CHALLENGE:
Extend the mailing-list reply on Unicode support in GDAL below, picking up right after its last sentence.

[Gdal-dev] RFC DRAFT: Unicode support in GDAL

Fri Sep 22 08:55:22 EDT 2006

Akio Takubo wrote:
>  In this draft, it seems that supported encodings are following three types.
> + ASCII
> + UTF-8(and UTF-16)
> + local encoding
> So this framework has some limitation, i think. If GDAL/OGR convert to 
> UTF-8 internally, this conversion may break information 
> when shp file have encoding other than local one.
>  For example, Can a user, who uses Windows with Latin1(CP1252), read 
> shapefile with Shift JIS(CP932) (most japanese use shp file with CP932) correctly?
> I think that we cannot know what encoding is used in each shp file automatically.

Generally, I agree. But I think there are some exceptions to this rule.
I mean, if particular data format supports encoding information to be
stored in the dataset, then we will be able to use it to provide correct
conversion.

EXTRACTED INFORMATION:
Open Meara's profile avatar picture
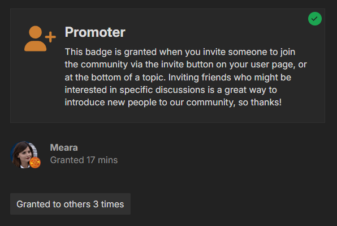Image resolution: width=337 pixels, height=226 pixels. coord(24,155)
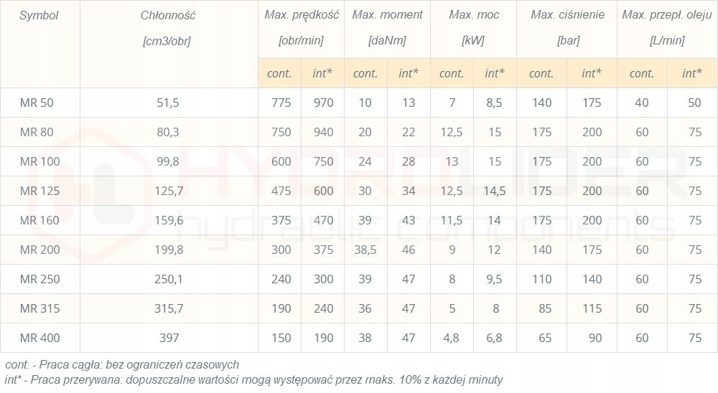718x393 pixels.
Task: Select the MR 400 row label
Action: [x=40, y=338]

EXERCISE RESULT:
See, my latest posts about how encoding can be stored in Shapefile.
This information can be used to select/control appropriated
encoder/decoder (on the internationalization layer side) and do the job
well.

To summary, the conversion flow will look like this:

                   (1)             (2)
    Shapefile       |      GDAL     |      Local host
                    |               |
Shift JIS (CP932) ->|->    UTF-8  ->|->    Latin1 (CP1252)
                    |               |

Convertion (1) will be controled by codepage stored in
the Language driver ID (dbf) or .cpg file, if one of them is present in
the Shapefile.
Otherwise we can decide to treat Shapefile using UTF-8 (in range of
ASCII subset) encoding, by default.

Certainly, this approach may not be possible to use for every
dataformat/driver, but I think it's a good idea to use wherever it's
possible.

> At least, we can manipurate non-ASCII contents with current GDAL/OGR generally, 
> as a client which uses GDAL/OGR consider contents's encoding.

Also, currently GDAL/ORG uses ASCII which is a subset of UTF-8, in other
words, UTF-8 is a superset of ASCII, so ASCII is compatible with UTF-8
in range of 0-128 characters.

> Now we can receive raw byte sequence from GDAL/OGR, 
> we can convert it to strings specified encodings.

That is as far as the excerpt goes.